Letters for August 12, 2004

Not responsible
Re “These are your problems, City Council” (RN&R, Editorial, Aug. 5):

I am new to Reno, but I had read about the whitewater park before moving here. I was looking forward to kayaking, but I didn’t realize how much fun it would be to just jump in, and let the water take us away. In the last month, my 9-year-old son and I have played there half a dozen times. There is no question that, with or without my supervision, he (or I for that matter) could drown while playing in the rushing rapids. That is no reason for the city to make it impossible to allow children in the public river. Every time a child skateboards on a public street or plays at a public park, he/she could be injured. Is the city responsible for the children hurt or killed while using those city-improved properties? What we need are responsible judges who use common sense to throw out frivolous lawsuits. We don’t need a sign to tell us what is dangerous, and we don’t need laws to protect us from ourselves. I resent you for trying to spoil the fun. I suggest you put on a suit and take a dip for yourself.
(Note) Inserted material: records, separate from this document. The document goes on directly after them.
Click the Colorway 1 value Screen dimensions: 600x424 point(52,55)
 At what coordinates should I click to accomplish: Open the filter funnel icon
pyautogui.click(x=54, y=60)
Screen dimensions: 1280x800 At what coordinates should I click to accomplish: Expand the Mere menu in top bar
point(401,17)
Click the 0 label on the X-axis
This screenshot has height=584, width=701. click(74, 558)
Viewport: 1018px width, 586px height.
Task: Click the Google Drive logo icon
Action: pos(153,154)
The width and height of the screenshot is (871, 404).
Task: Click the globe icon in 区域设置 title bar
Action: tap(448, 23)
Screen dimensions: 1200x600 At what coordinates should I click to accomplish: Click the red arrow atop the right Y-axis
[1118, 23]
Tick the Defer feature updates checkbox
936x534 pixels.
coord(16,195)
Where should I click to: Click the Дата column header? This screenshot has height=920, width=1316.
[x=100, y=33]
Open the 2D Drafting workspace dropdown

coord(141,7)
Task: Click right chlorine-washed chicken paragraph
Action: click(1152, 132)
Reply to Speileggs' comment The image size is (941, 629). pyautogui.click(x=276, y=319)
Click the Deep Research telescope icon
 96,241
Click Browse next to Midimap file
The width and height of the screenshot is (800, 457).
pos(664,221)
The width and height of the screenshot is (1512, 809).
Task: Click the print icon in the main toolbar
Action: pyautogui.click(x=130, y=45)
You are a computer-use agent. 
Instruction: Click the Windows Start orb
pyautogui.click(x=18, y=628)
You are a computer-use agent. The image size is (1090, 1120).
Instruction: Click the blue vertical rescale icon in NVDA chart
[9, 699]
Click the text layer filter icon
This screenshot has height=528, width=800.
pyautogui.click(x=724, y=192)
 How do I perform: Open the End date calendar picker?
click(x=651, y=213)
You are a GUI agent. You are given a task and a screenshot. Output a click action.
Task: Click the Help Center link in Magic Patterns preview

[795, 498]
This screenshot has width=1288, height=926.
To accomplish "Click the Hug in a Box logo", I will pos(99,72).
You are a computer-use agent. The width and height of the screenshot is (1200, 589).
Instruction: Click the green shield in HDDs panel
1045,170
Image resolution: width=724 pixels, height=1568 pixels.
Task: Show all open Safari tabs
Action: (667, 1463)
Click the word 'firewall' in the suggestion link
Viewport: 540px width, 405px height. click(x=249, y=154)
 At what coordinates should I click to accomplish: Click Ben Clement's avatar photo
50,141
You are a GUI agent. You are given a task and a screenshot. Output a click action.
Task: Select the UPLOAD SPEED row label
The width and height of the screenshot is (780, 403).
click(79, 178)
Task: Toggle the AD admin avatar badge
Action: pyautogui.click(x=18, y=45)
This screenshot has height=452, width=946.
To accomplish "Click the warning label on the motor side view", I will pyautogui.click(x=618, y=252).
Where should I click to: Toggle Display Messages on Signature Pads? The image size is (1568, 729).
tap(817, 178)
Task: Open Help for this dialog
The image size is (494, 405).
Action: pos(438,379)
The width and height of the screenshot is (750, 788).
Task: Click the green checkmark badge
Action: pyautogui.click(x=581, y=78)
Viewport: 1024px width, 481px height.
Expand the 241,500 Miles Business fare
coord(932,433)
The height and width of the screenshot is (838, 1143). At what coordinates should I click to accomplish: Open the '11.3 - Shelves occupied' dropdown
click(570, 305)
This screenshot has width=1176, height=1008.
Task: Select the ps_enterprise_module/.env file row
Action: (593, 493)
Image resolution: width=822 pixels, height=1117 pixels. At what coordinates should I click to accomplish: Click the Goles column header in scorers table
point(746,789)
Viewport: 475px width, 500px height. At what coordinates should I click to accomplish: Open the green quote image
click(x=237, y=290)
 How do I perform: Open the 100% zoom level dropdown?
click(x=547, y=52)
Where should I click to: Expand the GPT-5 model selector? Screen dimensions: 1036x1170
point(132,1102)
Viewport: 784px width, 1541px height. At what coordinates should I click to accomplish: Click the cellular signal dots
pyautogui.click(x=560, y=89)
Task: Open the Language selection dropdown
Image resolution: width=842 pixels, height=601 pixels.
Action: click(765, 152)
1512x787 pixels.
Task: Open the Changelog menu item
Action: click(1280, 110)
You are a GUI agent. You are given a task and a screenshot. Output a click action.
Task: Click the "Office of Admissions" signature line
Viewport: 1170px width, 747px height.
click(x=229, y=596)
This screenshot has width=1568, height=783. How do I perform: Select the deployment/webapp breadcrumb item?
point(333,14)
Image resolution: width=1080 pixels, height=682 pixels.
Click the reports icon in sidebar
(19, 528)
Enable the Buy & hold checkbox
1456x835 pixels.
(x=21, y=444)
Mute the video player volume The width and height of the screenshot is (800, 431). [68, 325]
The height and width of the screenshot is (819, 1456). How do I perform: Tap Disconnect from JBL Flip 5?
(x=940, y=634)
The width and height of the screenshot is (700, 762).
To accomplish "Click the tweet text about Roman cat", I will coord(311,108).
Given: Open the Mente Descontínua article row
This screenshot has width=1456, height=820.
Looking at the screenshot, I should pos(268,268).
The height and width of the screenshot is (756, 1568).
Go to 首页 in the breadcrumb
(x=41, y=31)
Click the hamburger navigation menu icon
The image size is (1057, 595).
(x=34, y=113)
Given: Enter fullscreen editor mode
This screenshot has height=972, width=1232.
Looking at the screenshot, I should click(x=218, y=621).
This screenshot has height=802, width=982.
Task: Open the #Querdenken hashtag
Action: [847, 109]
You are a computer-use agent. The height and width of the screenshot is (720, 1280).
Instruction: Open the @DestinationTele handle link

I do agree with you regarding the tree in Wingfield Park. My family of three took advantage of a free movie (Rear Window) one Friday night. The tree blocked our view—so we moved. Putting the projector in front of the tree would be a sufficient solution. Since you can’t see through the projector either, they might as well be lined up. When the movie was over, my son woke up and asked if we could return the following Friday. We are smart enough to enjoy a peaceful evening without cutting down trees unnecessarily.

Bubby Coffey
via e-mail

More dog dissing
Re “More dog daze” (RN&R, Letters, July 22):

If Steve Dunn were to do a little research on the Internet, he’d see that dogs bite 1-2 million people a year (www.doginformation.org/articles/kids.htm), and that’s just in the United States.

Many of the bites are inflicted upon children by the “family dog,” and, no, the dogs weren’t trained to attack kids. Insurers pay in excess of $1 billion in claims related to dog bites.

Look at a dog’s teeth. They are sharp, aren’t they? Why? Dogs are predators. Carnivores. They are of the same group as wolves, coyotes and jackals.

Darin Reed

Isn’t it ironic?
Re “Buy shoes, you lose” (RN&R, Arts & culture, Aug. 5):

Am I the only one who finds it odd that Republican Nevada Treasurer Brian Krolicki was honored at a “Women’s Money Conference"?

This is the same guy who was front and center, supporting President Bush during his recent visit to Reno. Does Krolicki not understand that under the Bush Administration, we now have the largest debt in the history of the world?

As a father of three, is he not concerned that his children will be paying off this humongous debt for the rest of their lives?

Bush continues to spend money we don’t have at a record pace. His blank-check spending in Iraq has alienated even conservatives.

It’s no wonder that more women filed for bankruptcy than graduated from college in 2003, with Bush and his fellow Republicans setting yet another fine example.

Maybe the next “money conference” should target Republican men.

Julie Brents

Get it right
Re “Disorder in the Family Court” (RN&R, News, Aug. 5):

Myers got it seriously wrong about the TPO process. Two years ago, our son filed for divorce. His wife immediately accosted him at his work, to the point where he had to grab her hands to protect himself, and then she went right to the court house and got a TPO. It restrained him from seeing his 4-year-old daughter for 30 days. It also restrained us, her grandparents, from contacting her since we were construed as his “agents.”

I have nothing against CAAW. I think they are an important community resource. Abused women definitely need an advocate. But in the courthouse, where the TPO applications are filed? They have an agenda, an admittedly admirable one, but they should not be in a gatekeeper role where the issues are so important.

To her credit, Judge Schumaker tossed the TPO when it was heard in her court, and admonished the wife that lying to get a TPO was not a valid expression of her anger.

We have just had a decision in our son’s divorce case, and again, Judge Schumaker was more than fair. But it has been a grueling two years. Once Myers has gone through an experience like ours, he would be much more qualified to write that article. Until then, both the paper and Myers should remember the foundation of journalism: “Get it first, but first, get it right!”